Tin futures and options traded on the LME last month gained 21 percent from a year earlier to 195,084 contracts, or 975,420 tons, according to bourse data. The ICDX traded 1,040 tons from Aug. 30 to Oct. 2, exchange figures tracked by Bloomberg show.
Lower exports
Timah, which declared force majeure after the rule change and wants to sell through the ICDX, estimated that Indonesia’s exports dropped to 3,000 tons last month, according to President Director Sukrisno. That would be the lowest since November 2011, according to data tracked by Bloomberg.
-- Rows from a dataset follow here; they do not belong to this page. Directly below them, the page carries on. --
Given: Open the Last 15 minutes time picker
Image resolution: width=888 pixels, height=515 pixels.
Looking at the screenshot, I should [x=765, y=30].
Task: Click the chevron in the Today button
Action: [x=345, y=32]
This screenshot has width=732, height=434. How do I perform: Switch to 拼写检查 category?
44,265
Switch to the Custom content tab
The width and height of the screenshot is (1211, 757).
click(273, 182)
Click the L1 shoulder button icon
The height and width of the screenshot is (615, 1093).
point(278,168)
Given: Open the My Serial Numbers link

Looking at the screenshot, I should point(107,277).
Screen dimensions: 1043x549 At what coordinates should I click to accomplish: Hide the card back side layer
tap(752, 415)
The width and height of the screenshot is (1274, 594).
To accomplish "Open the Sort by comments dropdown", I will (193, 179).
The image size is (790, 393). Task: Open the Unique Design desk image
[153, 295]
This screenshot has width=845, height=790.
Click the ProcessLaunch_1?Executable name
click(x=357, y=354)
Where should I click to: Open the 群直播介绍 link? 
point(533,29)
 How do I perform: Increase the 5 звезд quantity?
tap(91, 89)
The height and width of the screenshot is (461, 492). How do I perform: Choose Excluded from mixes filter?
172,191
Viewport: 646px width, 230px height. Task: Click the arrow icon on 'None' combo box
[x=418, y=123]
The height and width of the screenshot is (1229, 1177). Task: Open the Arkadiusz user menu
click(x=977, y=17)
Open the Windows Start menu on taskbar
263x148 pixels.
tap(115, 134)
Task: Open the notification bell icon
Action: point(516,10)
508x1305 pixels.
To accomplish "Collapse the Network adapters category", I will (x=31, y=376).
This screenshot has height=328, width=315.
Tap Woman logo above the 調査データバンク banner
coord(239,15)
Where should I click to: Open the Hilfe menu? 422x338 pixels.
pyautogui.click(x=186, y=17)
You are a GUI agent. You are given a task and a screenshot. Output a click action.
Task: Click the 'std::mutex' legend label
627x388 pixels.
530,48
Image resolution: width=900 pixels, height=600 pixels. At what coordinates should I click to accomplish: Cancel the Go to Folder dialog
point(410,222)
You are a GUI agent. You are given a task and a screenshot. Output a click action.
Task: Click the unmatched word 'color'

The new policy is designed to establish a domestically determined benchmark price, Trade Minister Gita Wirjawan said on Sept. 23. While the rule applies to refined tin ingots at present, it will be extended to cover other products such as solder from 2015.
Stockpiles in LME-registered warehouses contracted 13 percent in September, the biggest monthly decline since January 2012. The LME-tracked reserves dropped 25 tons to 13,170 tons yesterday, the lowest level since January.
The “trading regulation is causing a serious bottleneck,” said Peter Kettle, research manager at St. Albans, England-based ITRI, which is mostly funded by producers and smelters. “The rise in world prices does not offset the big fall in volumes, so there is less cash coming into the economy.”
The global deficit is forecast to more than double from 6,000 tons this year to 13,000 tons in 2015, according to Standard Bank Group Ltd. Citigroup last month raised its 2014 forecast 9.1 percent to $22,375 a ton.
Indonesia’s rule changes are aimed at tightening trade flows and raising prices, Credit Suisse Group AG said in a report yesterday. Many buyers have yet to register with local exchanges, and Timah had little choice in declaring force majeure, Credit Suisse said.